派遣社員には残業代なしってこれって違法じゃないの?
残業代(時間外手当)の計算について、ややこしいのは派遣労働者の場合です。なぜなら、派遣労働者は「労働者派遣法」という別の法律があり、時間外労働についても、こちらの規定が適用されるからです。
「派遣先で残業を言い渡されて仕事をしたのに、明細を見たら時間外手当の割増がなくて、フツーの給料で計算されていた。これって、残業カットされているんじゃないの?」
「契約で残業代の話になった時、「7.5時間を超えてから残業代がつきます。」って言われた。これってどういうこと?」
なんて話が持ち上がったときは、法定労働時間との関係を見返してみなくてはなりません。法律上、1日の労働時間は8時間なのですが、8時間働く場合、途中に45分の休憩を入れなければならない、と決められています。ですから、7.5時間というのは、この規定に照らして、「法定労働時間を越えなければ、残業(時間外労働)とはみなしませんよ。」といっているのであって、この場合は違法ではありません。
けれども、もし、
「同じ仕事をしているんだから、派遣労働者も正社員と同じようにサービス残業してくれ。」
というのであれば、話は全く違います。
そもそもサービス残業の指示自体が問題であるばかりでなく、派遣労働者と、その他の直接雇用されている労働者とでは全く雇用契約の内容が違うのです。時給いくらで働いている派遣社員は、派遣元との契約で、賃金をもらう立場です。仕事の指揮命令は派遣先の担当者が出すにしても、その他の待遇については、派遣労働者の方が不利な状況に置かれています。
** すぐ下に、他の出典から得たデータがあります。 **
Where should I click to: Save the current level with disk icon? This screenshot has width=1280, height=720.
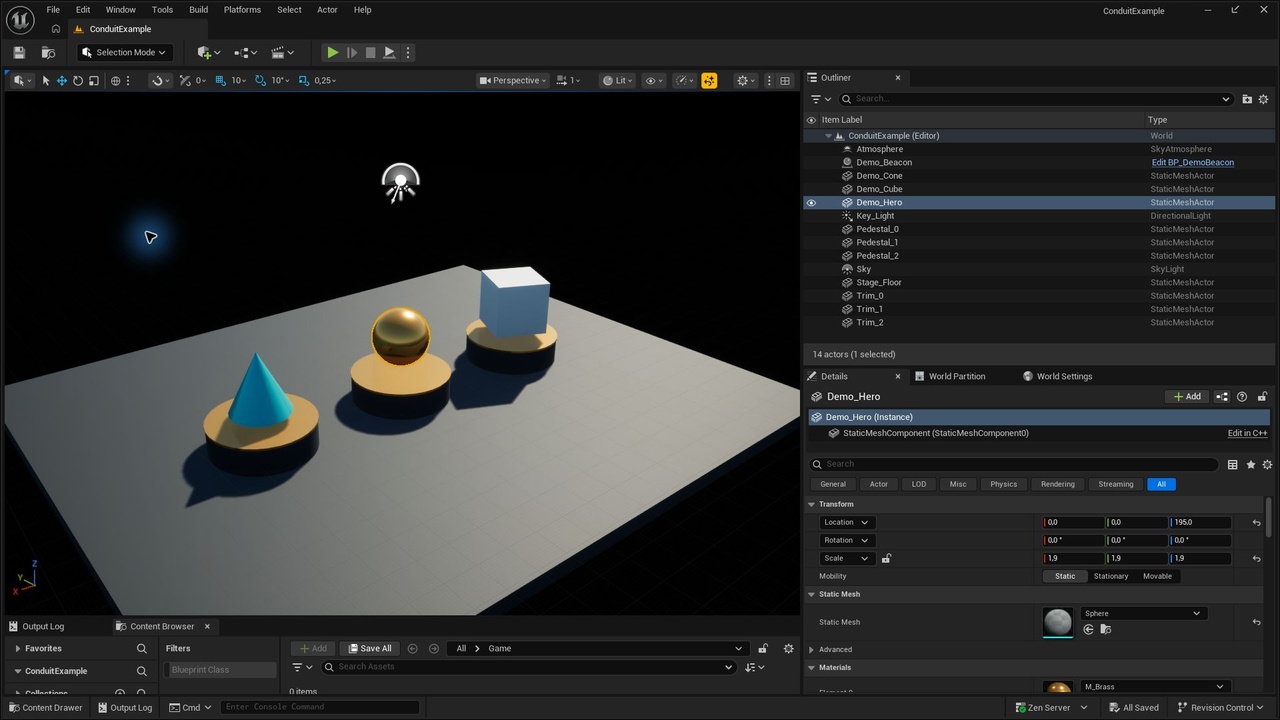click(18, 52)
そもそも、直接雇用せずに派遣社員を利用するということは人件費削減のコストカットが大きな理由ですから、通常は派遣社員の方が賃金も低く設定されています。仕事内容は正規雇用と代わりなかったとしても、時給の点では大きな差もあるのです。年金や健保などの社会保障や、雇用の期間など、ただでさえ労働条件は低いのに、
「賃金は下げて、仕事は正社員と同じようにしてほしい。」
というのは認められません。
このような場合は、派遣元にも事情を説明して、適正な労働者派遣が行われるよう調整をしてもらうような努力も必要です。もちろん、このような場合は、残業した分の労働時間は賃金支払いの対象になります。